Exercise instructions: Of the records that follow, copy only the lines from the line containing "Dix pour cent" to the line containing "Mærker (263, 2287)", both included, exactly as written.

Data for analysis:
*** Block opens ***

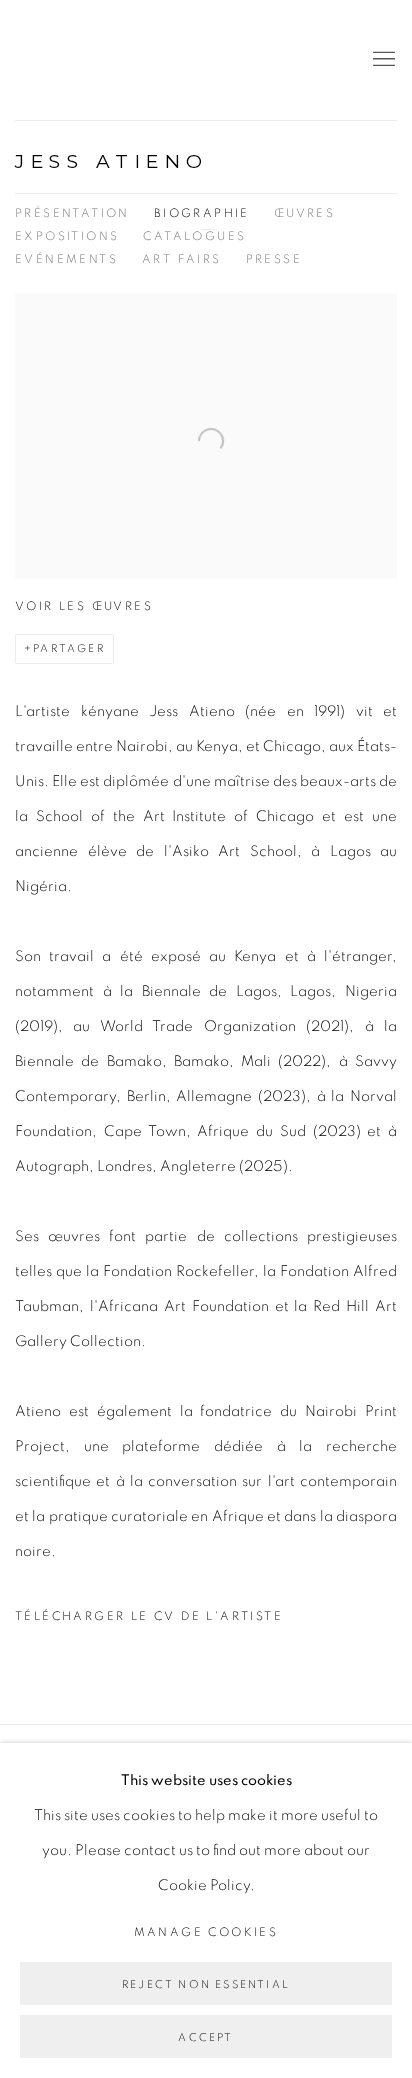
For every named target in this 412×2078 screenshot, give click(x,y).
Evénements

*** Block closes ***
*** Block opens ***

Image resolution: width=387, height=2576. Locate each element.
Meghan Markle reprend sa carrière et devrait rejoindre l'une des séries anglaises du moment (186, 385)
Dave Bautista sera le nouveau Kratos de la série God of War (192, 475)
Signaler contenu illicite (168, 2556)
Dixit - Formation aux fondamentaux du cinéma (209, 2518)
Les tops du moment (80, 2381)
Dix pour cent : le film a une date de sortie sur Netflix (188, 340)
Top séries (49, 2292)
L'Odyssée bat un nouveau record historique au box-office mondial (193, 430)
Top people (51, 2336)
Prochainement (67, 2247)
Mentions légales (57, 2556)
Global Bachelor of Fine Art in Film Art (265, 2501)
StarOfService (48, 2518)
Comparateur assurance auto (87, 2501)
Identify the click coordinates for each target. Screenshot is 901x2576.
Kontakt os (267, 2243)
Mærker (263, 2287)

*** Block closes ***

Task answer:
Dix pour cent : le film a une date de sortie sur Netflix (188, 340)
Top séries (49, 2292)
L'Odyssée bat un nouveau record historique au box-office mondial (193, 430)
Top people (51, 2336)
Prochainement (67, 2247)
Mentions légales (57, 2556)
Global Bachelor of Fine Art in Film Art (265, 2501)
StarOfService (48, 2518)
Comparateur assurance auto (87, 2501)
Identify the click coordinates for each target. Screenshot is 901x2576.
Kontakt os (267, 2243)
Mærker (263, 2287)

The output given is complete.